Zinc-finger nucleases (ZFNs) are emerging as powerful tools for targeted gene modification in many organisms. The ability to make such changes in specific genes facilitates the analysis of gene function, the construction of experimental models of human disease, and ultimately the directed alteration of disease genes for human gene therapy. The current proposal addresses several questions that concern the best approach to these applications of ZFNs, using the fruit fly, Drosophila melanogaster, as the experimental organism. 1) A number of parameters will be tested for their effects on the efficiency of gene targeting, including the amount of homology required and the effects of including rather large insertions and deletions in the donor DNA. 2) Several aspects of the design of new zinc finger sets will be tested by application of the technology to several new Drosophila genes. 3) An extensive, deep-sequencing study will be done to determine where in the genome, in addition to the designed target, specific pairs of ZFNs make DNA breaks.

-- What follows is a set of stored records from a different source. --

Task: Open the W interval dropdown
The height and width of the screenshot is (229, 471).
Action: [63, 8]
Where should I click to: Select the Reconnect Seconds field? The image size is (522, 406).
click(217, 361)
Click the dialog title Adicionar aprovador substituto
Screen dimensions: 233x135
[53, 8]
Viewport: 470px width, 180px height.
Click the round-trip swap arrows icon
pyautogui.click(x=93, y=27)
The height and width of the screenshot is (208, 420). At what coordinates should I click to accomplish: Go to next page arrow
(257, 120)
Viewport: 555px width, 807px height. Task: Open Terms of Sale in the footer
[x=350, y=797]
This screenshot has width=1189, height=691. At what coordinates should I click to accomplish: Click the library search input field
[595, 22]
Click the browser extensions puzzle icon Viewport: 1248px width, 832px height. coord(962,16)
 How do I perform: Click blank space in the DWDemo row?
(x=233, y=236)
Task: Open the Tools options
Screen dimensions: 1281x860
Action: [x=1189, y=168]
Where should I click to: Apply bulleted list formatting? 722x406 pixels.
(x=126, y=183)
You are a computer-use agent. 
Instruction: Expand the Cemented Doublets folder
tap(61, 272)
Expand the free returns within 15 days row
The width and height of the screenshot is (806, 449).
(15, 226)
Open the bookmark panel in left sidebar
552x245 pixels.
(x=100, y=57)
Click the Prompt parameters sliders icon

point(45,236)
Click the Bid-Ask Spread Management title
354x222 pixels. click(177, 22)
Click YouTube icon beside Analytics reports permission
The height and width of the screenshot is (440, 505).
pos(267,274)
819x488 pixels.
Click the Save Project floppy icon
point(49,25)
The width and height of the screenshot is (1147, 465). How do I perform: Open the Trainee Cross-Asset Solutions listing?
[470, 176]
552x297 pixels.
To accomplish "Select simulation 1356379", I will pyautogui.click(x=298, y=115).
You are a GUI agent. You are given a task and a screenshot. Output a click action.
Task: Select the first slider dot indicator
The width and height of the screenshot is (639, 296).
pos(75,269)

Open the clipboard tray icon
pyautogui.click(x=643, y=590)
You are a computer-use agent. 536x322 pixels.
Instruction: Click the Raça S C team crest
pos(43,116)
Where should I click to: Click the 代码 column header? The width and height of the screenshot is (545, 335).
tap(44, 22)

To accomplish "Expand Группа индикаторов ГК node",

These off-target cuts are the source of toxicity that has been detected for a number of ZFN constructs. Having a clear picture of where these sites are will allow derivation of rules regarding zinc-finger recognition in vivo and will facilitate detection of undesirable effects due to ZFN cleavage. 4) The ability of single-strand breaks to stimulate gene targeting will be tested. The double-strand breaks created by canonical ZFNs can have deleterious effects, as noted. Single-strand breaks may be safer, if they can stimulate targeting at reasonable levels without proceeding through double-strand-break intermediates. The results of all these studies will be directly relevant to ZFN targeting in other organisms, including human cells.

Public Health Relevance

The results of this study will guide research into fundamental gene function, including genes of relevance to human health. They will provide information on the best methods for creating models of human disease in experimental organisms and for modifying genes in applications to human gene therapy.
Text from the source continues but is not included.